Thread: pgsql 9.0.1 table corruption

pgsql 9.0.1 table corruption

From

Dan Biagini

Date:

14 April 2011, 12:11:09

I have a 9.0.1 database with two corrupted tables (one table has 20
rows, the other 140).  The tables *seem* fine for read/select
operations, but updating certain rows in the table produce error
messages:

update media set updated_at = now() at time zone 'UTC';
ERROR:  could not read block 2 in file "base/16384/16485": read only 0
of 8192 bytes

update media_status set updated_at = now() at time zone 'UTC';
2011-04-14 00:15:15 UTC ERROR:  could not read block 3 in file
"base/16384/16543": read only 0 of 8192 bytes
2011-04-14 00:15:15 UTC STATEMENT:  update media_status set updated_at
= now() at time zone 'UTC';

Examining the corrupted files in the filesystem (linux), they aren't
zero bytes:

ll base/16384/16485
-rwx------ 1 postgres postgres 16384 2011-04-07 09:43 base/16384/16485

I ran a "vacuum(FULL, VERBOSE) <table>" command and the corruption (or
at least the errors on update) has disappeared.  Is it expected that a
"vacuum(FULL)" command would/could fix table corruption?  Does that
providing any clues as to what may have happened?

Is there any way to determine how/when this corruption may have occurred?

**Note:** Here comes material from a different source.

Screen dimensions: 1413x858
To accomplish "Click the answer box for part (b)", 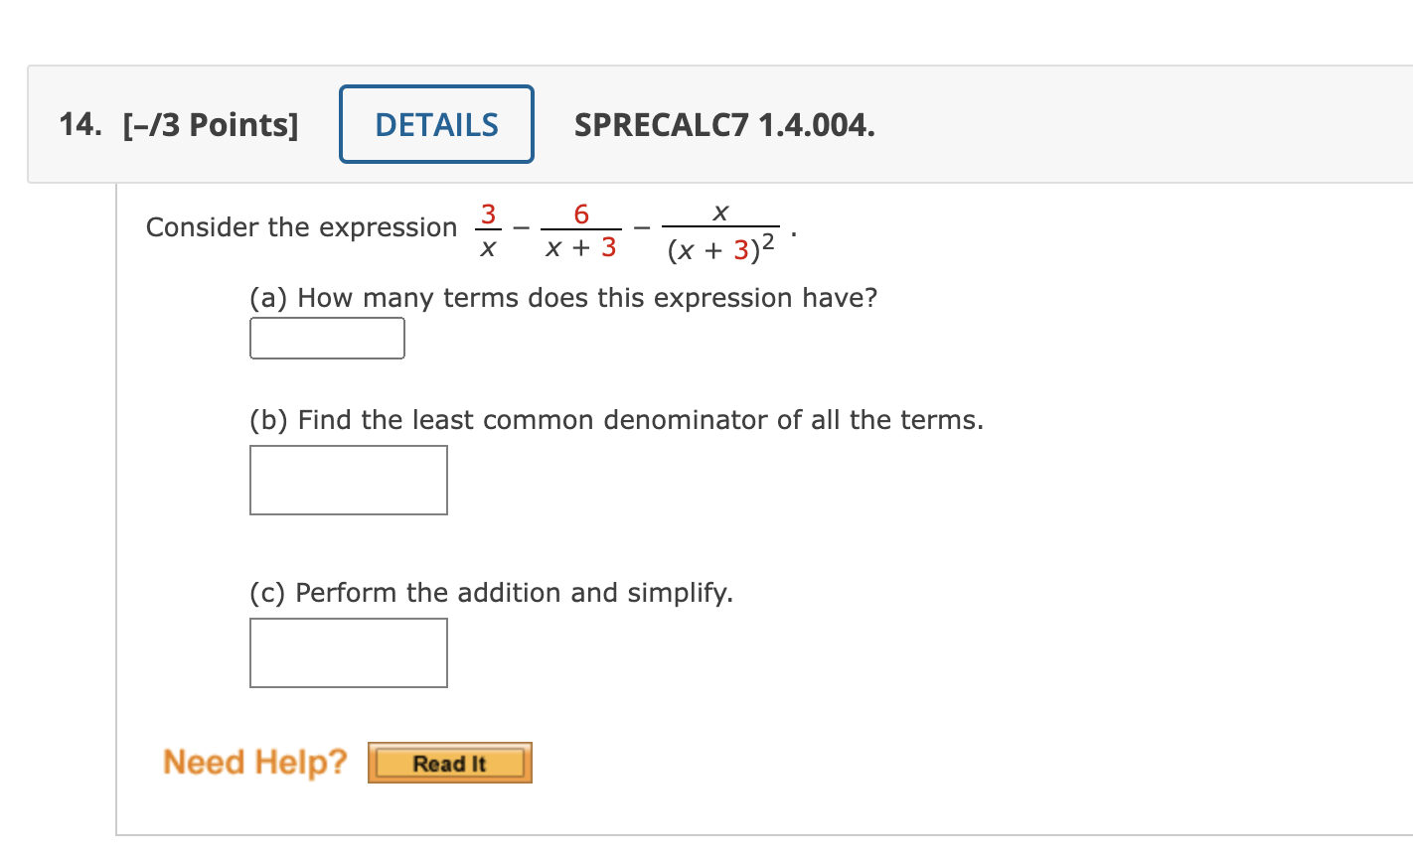I will [348, 480].
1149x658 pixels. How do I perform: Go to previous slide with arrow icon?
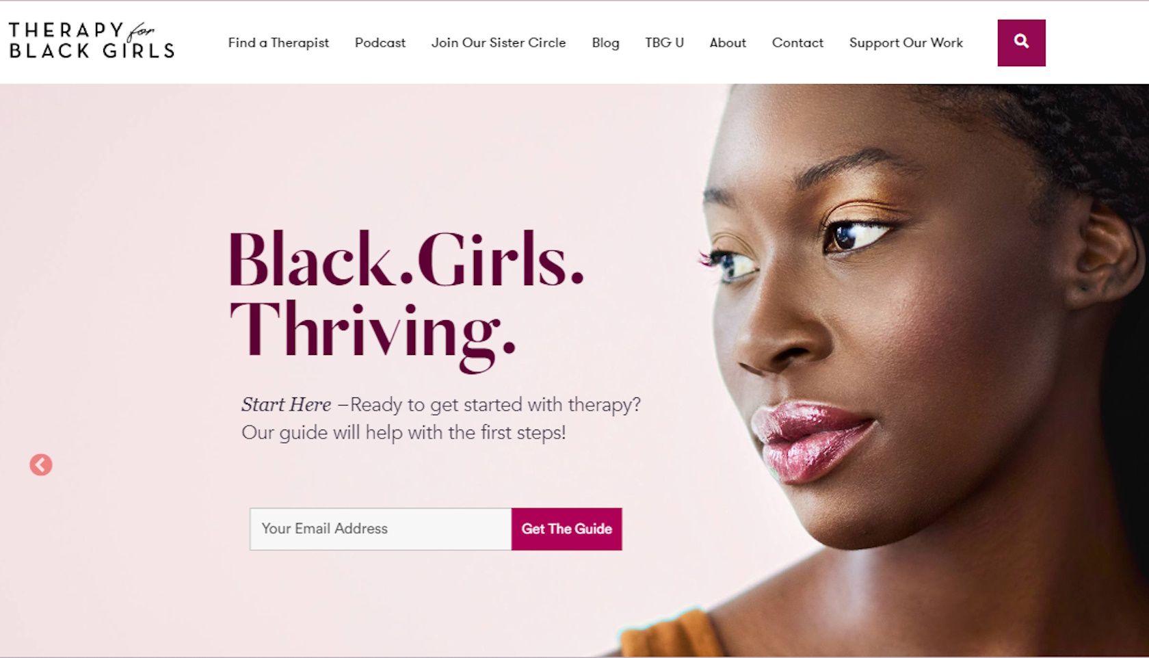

I suspect that it may have occurred during a filesystem level backup
(ie pg_start_backup(), tar -czf..., pg_stop_backup()), as I performed
a backup and moved the database to a different system.  After
restoring the files and starting postgres I began getting these
errors.  I have tried restoring multiple times with the same tar
archive with the same results (on different systems).

Thanks,
Dan

Re: pgsql 9.0.1 table corruption

From

Alan Hodgson

Date:

14 April 2011, 13:08:43

On April 14, 2011 08:10:47 am Dan Biagini wrote:

> I suspect that it may have occurred during a filesystem level backup
> (ie pg_start_backup(), tar -czf..., pg_stop_backup()), as I performed
> a backup and moved the database to a different system.  After
> restoring the files and starting postgres I began getting these
> errors.  I have tried restoring multiple times with the same tar
> archive with the same results (on different systems).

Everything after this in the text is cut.